■ **Information supplied**
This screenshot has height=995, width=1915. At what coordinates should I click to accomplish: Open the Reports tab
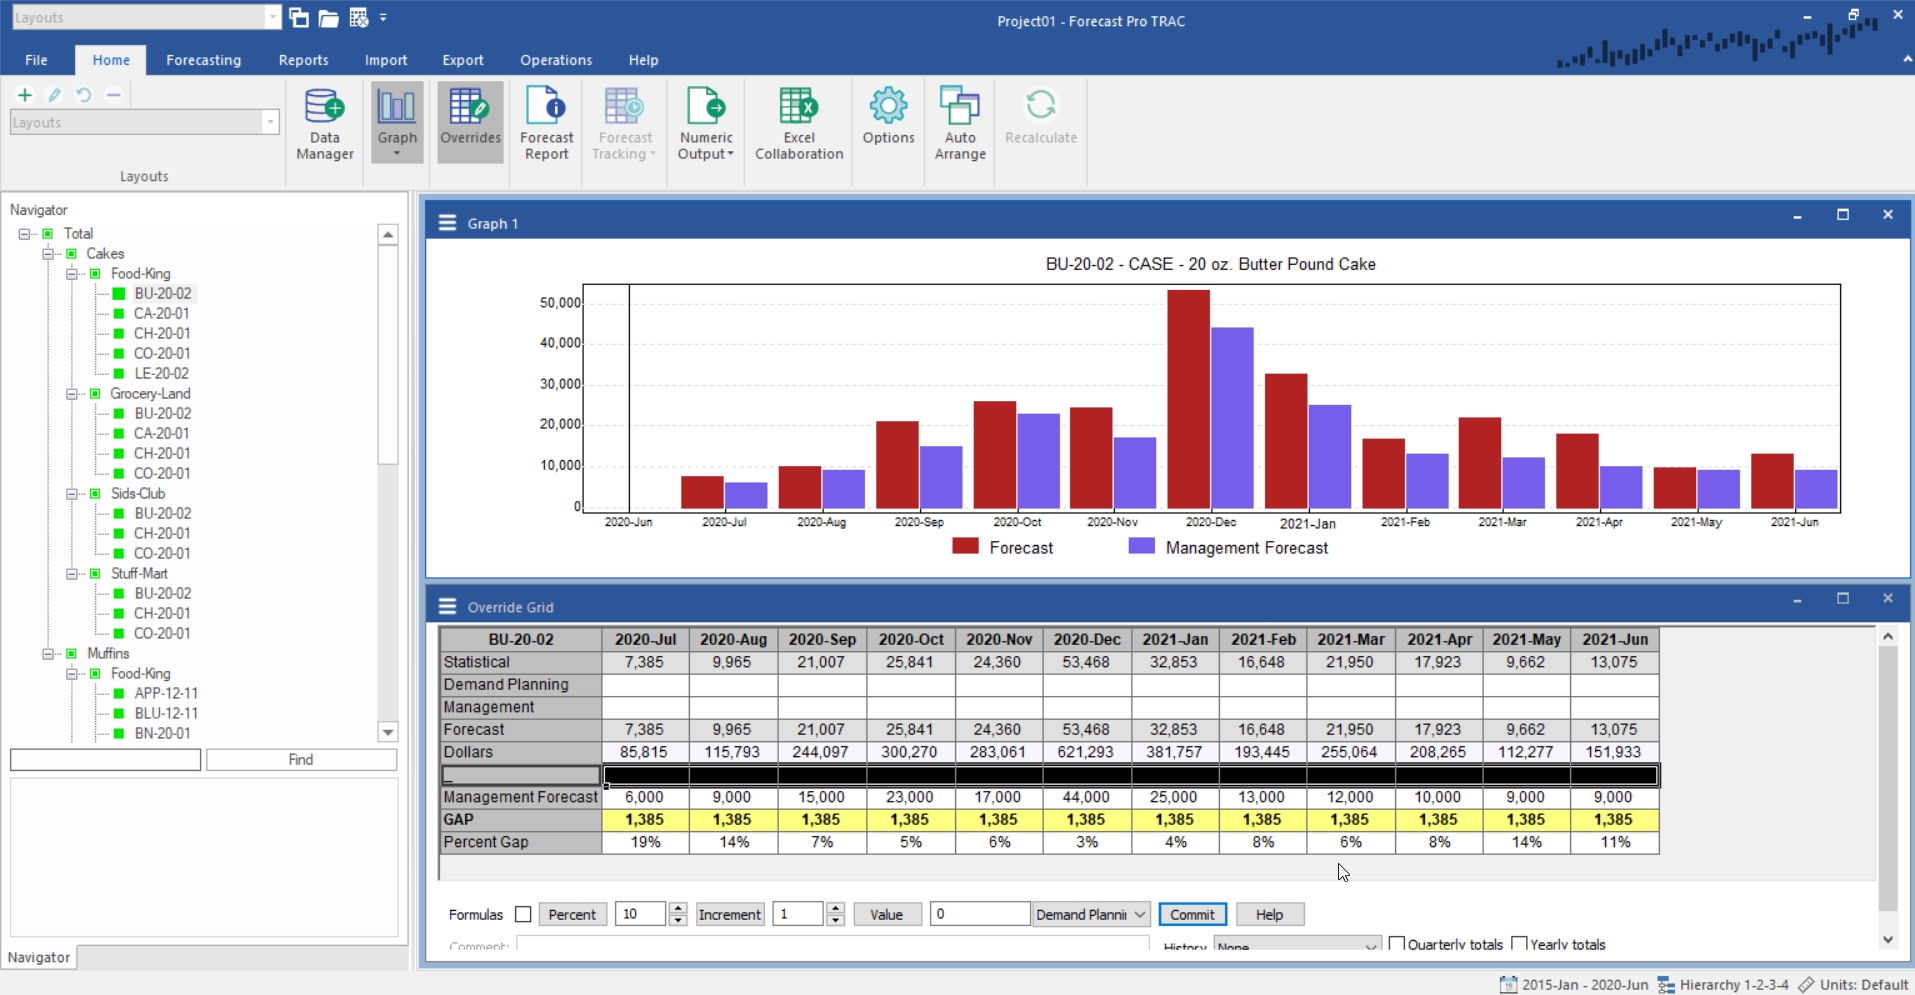303,60
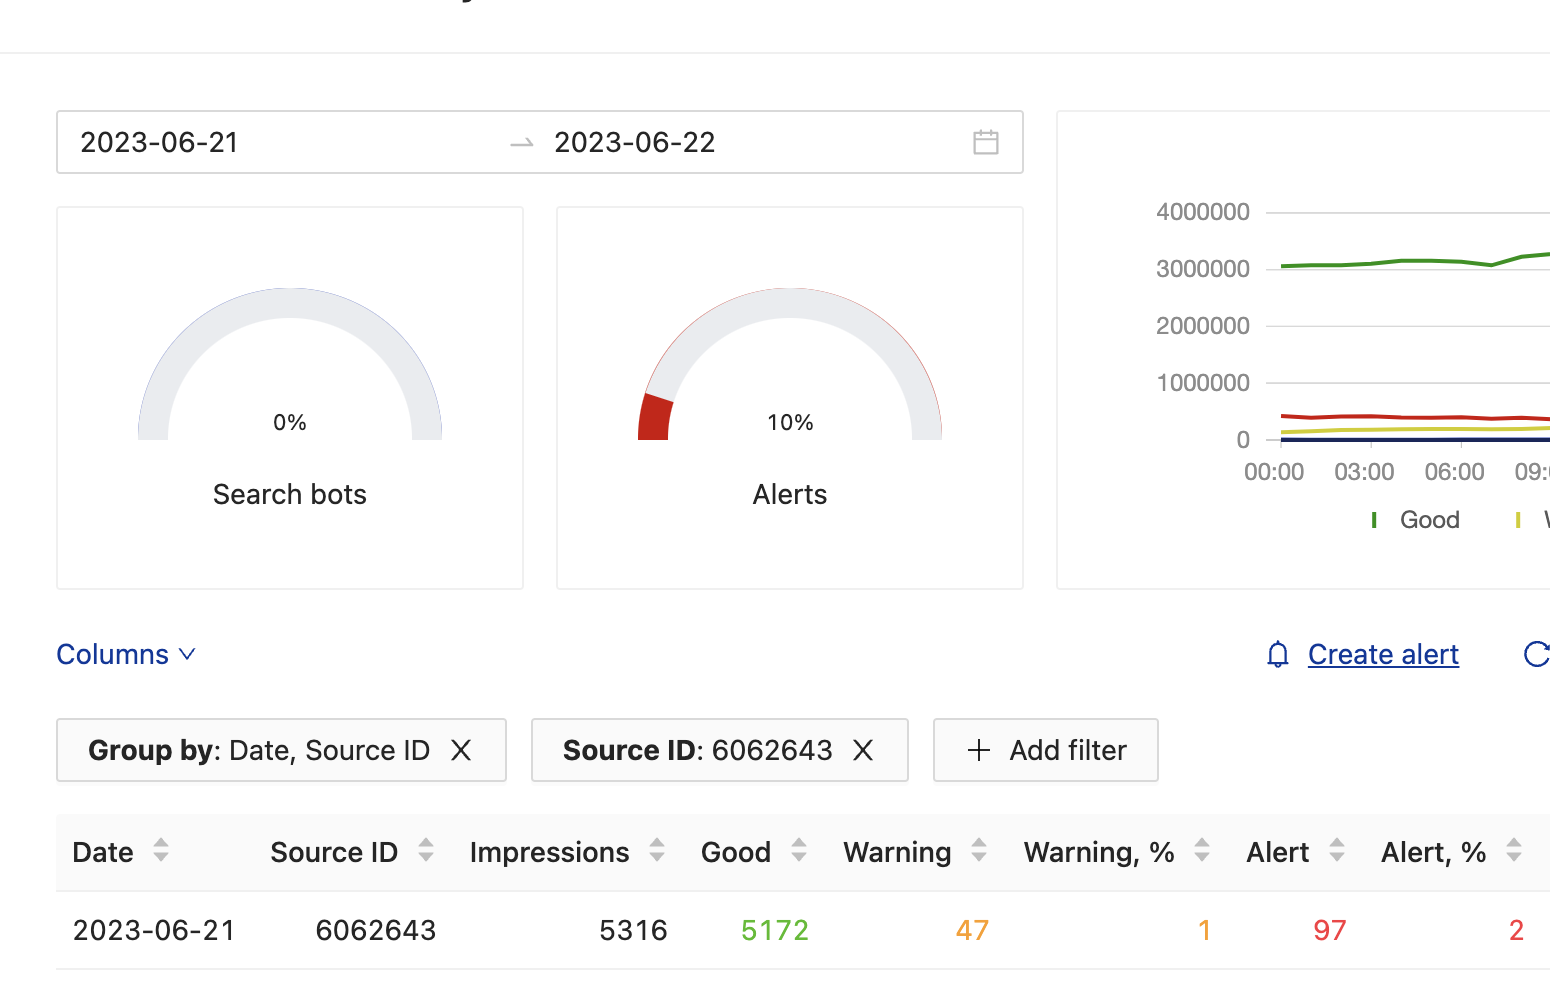The image size is (1550, 986).
Task: Edit the start date 2023-06-21 field
Action: point(160,142)
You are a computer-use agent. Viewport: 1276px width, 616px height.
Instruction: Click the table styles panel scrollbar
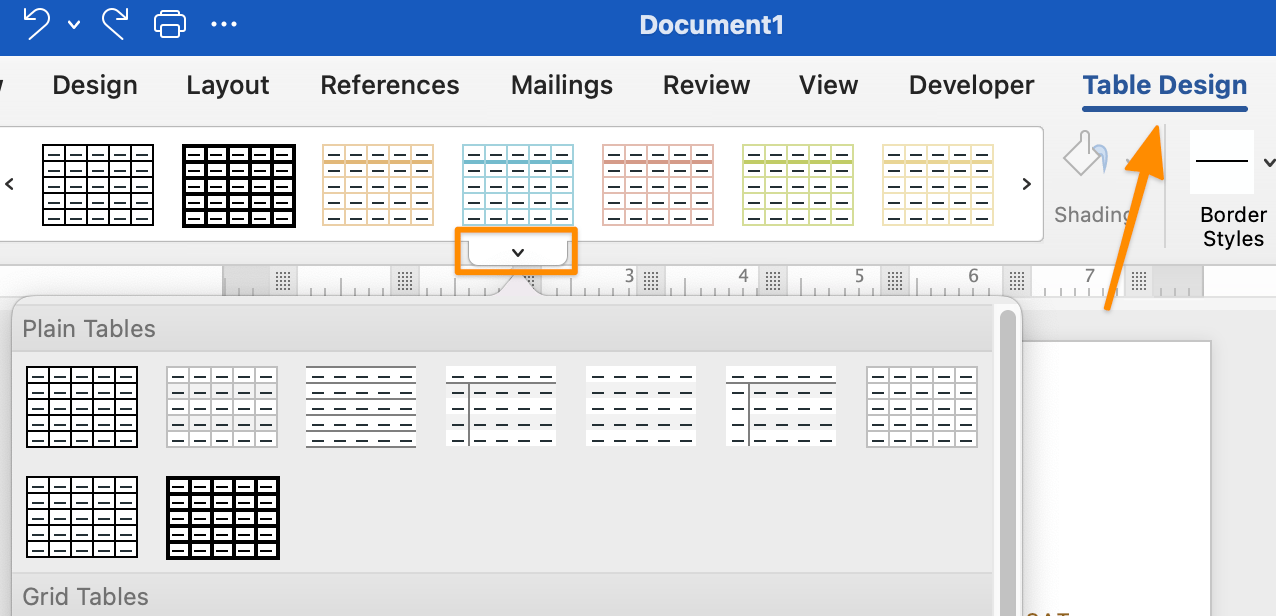click(1007, 450)
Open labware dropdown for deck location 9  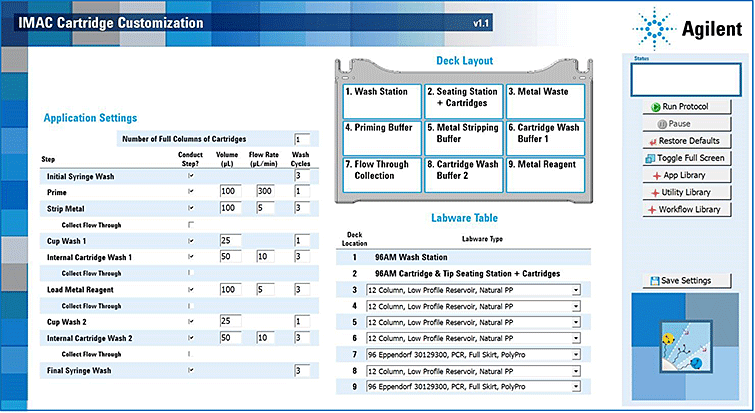click(x=577, y=386)
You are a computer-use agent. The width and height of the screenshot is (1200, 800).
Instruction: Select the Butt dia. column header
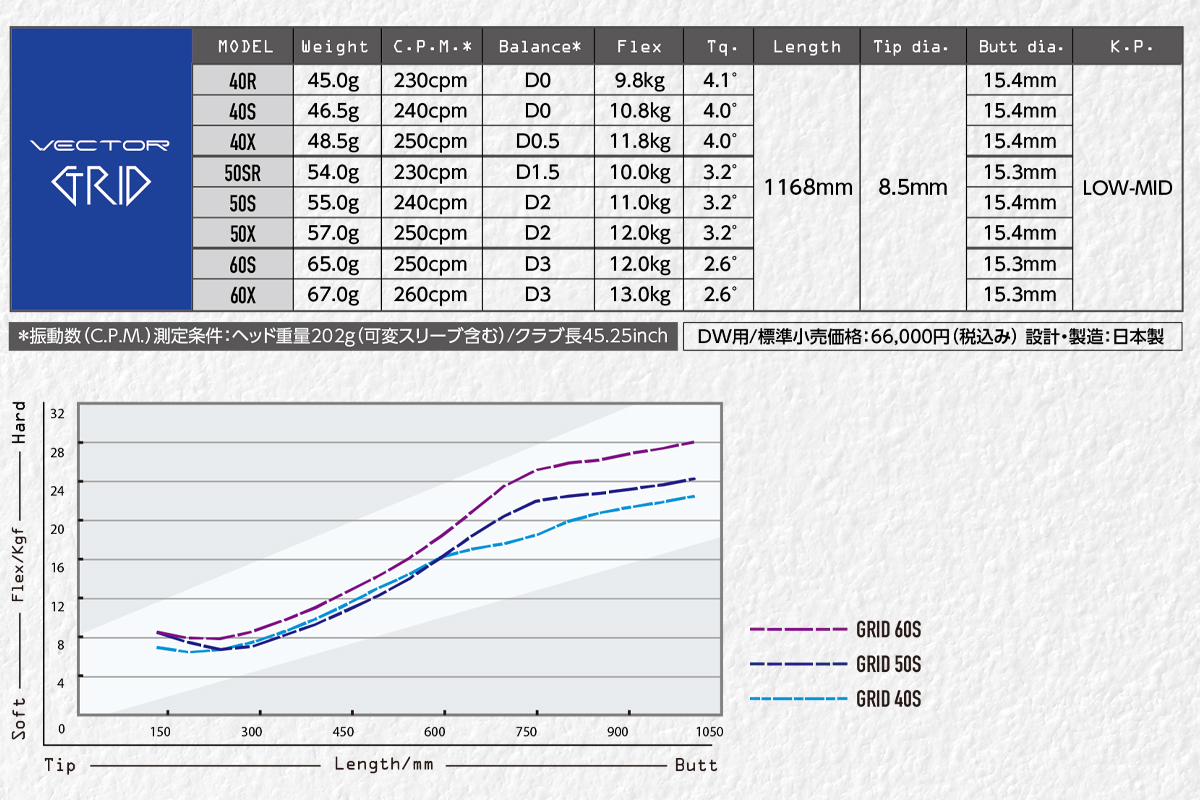click(x=1019, y=47)
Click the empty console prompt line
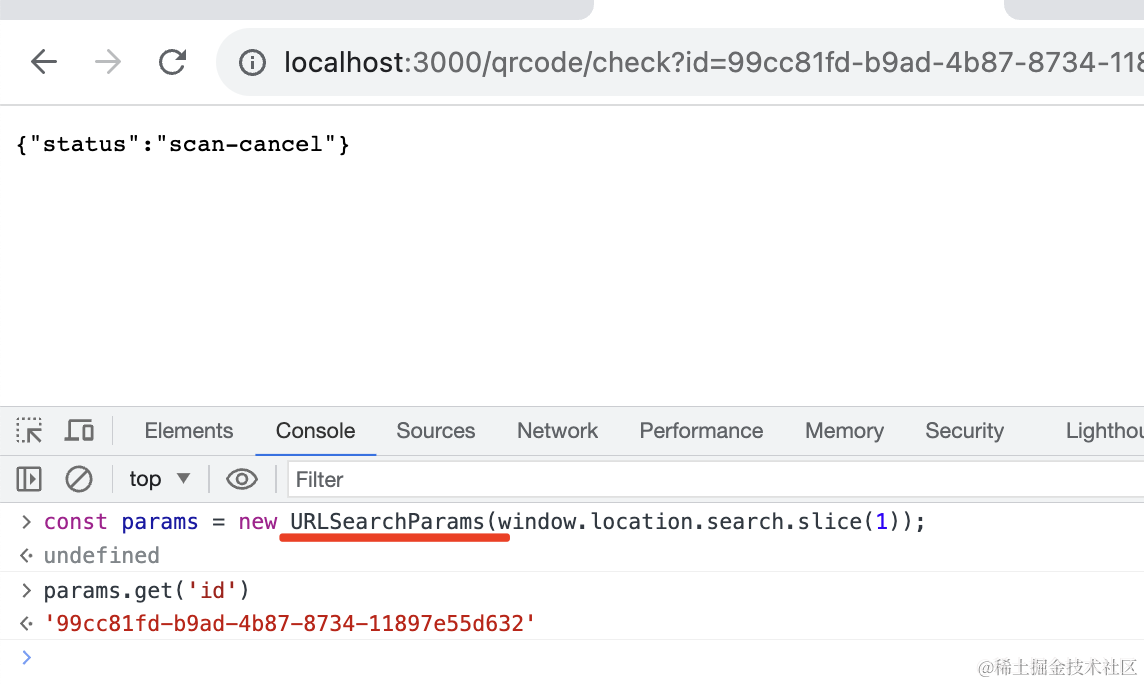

■ **What you have to do**
The answer is a number alone: how many lines of the data contain the string "computer"?

■ **Answer section**
2